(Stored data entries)
======

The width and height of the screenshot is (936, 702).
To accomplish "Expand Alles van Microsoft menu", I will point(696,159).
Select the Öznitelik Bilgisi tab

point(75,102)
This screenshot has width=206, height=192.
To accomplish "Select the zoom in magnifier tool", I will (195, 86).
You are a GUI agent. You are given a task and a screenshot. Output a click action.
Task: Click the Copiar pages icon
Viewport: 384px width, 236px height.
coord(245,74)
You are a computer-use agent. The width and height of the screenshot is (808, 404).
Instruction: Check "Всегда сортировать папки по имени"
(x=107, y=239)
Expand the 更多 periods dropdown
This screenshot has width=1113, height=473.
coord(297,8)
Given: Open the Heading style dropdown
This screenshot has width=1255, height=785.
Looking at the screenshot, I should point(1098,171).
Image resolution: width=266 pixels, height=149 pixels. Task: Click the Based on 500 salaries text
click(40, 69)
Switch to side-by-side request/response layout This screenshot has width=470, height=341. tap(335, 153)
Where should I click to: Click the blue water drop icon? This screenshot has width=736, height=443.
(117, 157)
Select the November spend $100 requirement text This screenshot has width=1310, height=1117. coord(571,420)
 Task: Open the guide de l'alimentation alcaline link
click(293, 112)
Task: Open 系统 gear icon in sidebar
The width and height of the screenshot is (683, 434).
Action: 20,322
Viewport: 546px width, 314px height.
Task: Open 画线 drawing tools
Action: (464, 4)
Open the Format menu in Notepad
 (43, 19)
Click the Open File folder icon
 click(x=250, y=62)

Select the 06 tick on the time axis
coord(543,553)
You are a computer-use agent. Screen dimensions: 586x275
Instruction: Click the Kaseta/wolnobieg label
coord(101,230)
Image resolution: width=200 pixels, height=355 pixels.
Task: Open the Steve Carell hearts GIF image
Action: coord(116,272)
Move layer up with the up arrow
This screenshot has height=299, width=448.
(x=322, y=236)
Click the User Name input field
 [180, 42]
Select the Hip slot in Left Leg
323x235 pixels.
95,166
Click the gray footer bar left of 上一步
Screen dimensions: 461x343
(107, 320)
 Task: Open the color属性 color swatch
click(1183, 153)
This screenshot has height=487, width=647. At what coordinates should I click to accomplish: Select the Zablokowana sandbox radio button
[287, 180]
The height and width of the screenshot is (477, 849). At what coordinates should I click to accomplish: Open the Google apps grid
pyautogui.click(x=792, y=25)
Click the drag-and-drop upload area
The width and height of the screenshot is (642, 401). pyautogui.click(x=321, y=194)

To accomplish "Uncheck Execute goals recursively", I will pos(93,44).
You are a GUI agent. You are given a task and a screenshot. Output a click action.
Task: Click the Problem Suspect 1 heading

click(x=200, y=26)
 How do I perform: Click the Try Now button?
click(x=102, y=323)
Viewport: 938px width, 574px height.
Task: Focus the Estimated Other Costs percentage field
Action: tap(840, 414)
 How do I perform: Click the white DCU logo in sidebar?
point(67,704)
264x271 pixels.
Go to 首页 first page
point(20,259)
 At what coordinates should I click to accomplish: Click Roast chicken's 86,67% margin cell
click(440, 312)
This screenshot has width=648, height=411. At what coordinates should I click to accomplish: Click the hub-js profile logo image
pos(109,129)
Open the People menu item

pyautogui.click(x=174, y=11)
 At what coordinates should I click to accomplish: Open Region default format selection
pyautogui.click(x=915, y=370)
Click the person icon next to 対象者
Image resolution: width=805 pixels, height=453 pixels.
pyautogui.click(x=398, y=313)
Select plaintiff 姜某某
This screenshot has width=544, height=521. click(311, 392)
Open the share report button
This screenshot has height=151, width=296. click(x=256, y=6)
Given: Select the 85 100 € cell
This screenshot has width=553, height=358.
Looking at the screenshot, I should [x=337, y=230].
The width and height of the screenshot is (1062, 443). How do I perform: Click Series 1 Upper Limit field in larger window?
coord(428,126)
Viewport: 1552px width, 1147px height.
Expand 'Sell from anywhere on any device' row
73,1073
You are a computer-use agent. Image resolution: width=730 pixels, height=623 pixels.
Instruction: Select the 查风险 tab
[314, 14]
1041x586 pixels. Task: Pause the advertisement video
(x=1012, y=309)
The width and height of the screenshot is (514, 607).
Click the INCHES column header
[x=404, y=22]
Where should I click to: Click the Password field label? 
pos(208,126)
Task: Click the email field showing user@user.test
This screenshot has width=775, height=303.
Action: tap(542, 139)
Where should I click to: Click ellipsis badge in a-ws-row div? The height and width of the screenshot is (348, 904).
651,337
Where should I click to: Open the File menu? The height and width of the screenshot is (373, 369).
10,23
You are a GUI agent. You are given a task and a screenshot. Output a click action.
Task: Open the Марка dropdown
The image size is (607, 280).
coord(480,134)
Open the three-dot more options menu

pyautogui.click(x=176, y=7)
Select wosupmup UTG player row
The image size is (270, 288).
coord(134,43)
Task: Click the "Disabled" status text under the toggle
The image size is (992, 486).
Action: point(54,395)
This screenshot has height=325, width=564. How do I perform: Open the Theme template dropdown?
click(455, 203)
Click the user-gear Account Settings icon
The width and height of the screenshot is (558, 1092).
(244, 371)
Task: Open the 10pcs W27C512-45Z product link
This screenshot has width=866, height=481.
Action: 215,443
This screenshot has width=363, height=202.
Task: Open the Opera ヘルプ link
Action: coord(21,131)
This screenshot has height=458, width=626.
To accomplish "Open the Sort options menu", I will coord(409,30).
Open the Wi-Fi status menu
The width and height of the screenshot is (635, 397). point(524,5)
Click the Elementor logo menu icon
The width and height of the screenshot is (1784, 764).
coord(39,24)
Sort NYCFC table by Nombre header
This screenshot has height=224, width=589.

======

Exercise details -> Every line of the data above that includes "Sort" should be listed.

Output for this task ->
To accomplish "Open the Sort options menu", I will coord(409,30).
Sort NYCFC table by Nombre header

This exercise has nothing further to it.